"Soros says commercial real estate to fall 30%" by Bloomberg News | March 27, 2009
WASHINGTON - Billionaire investor George Soros said US commercial real estate will probably drop at least 30 percent in value, causing further strains on banks....
Soros, 78, said the risk of further declines in property prices is reason for the Obama administration to move quickly to recapitalize banks. Soros said Obama acted too slowly on a banking overhaul and should have moved immediately upon taking office.
Haven't the banks been shoveled enough trillions?
"At that moment of enthusiasm, fresh out of the gate, he would have gotten that money, and then we could have recapitalized the banks the right way, which would be to draw a line over the existing past accumulated bad assets and create new banks on top of these old banks," Soros said.
Soros also said the United States may face a new round of inflation should the flow of credit recover because of the large increase in the money supply stemming from the Federal Reserve's purchases of Treasury securities.
This is the kind of thing Ron Paul and others are/were warning about -- and yet you never see them or him in the agenda-pushing paper, do you?

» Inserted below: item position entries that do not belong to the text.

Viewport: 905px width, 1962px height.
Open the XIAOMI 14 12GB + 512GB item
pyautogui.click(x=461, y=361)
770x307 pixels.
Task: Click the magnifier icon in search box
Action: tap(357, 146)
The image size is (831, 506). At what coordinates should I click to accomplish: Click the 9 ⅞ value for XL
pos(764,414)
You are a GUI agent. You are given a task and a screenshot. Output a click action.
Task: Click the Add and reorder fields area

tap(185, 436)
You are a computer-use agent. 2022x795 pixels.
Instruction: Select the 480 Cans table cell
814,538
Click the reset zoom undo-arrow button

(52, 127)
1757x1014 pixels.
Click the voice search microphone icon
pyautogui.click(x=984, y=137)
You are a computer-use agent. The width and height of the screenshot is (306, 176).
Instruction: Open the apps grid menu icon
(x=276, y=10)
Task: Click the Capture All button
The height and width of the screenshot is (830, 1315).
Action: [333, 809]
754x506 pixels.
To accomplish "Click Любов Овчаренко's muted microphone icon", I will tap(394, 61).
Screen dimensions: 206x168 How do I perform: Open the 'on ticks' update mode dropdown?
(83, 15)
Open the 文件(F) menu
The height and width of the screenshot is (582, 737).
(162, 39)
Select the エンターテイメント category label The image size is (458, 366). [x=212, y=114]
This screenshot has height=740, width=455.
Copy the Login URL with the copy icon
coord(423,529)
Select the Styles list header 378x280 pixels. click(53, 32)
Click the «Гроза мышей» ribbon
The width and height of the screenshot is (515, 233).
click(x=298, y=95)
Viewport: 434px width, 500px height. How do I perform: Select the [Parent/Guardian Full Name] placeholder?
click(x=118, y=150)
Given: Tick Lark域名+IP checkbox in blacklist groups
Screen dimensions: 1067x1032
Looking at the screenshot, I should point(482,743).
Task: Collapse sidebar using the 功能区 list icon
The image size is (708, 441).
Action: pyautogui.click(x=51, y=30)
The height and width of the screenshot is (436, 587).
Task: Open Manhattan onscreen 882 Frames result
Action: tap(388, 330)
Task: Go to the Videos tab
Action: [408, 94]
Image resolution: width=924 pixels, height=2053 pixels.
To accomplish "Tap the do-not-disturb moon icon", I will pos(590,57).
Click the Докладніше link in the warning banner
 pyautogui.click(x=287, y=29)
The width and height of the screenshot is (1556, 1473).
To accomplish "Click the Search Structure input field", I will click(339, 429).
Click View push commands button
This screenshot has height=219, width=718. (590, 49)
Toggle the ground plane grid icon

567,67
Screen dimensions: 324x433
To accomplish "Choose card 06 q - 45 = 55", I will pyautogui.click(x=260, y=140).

US central bankers decided last week to buy as much as $300 billion of long-term Treasuries and more than double mortgage-debt purchases to $1.45 trillion, aiming to lower interest rates.
Nearly $2 TRILLION still not enough for Soros, 'eh?
What cut or currency manipulation has this guy got going?
"In order to make up for the collapse of credit, we are effectively creating money," Soros said. "If and when credit is restarted, you would then have an incredibly swollen monetary base, which, if it were leveraged, you would have an explosion of inflation.
Like what happened to Germany in the 1920s, huh?
"Right now we are in a period of deflation, but it could easily tip over, where you are facing inflation. You are then faced with the prospect of draining money supply as fast as credit is created."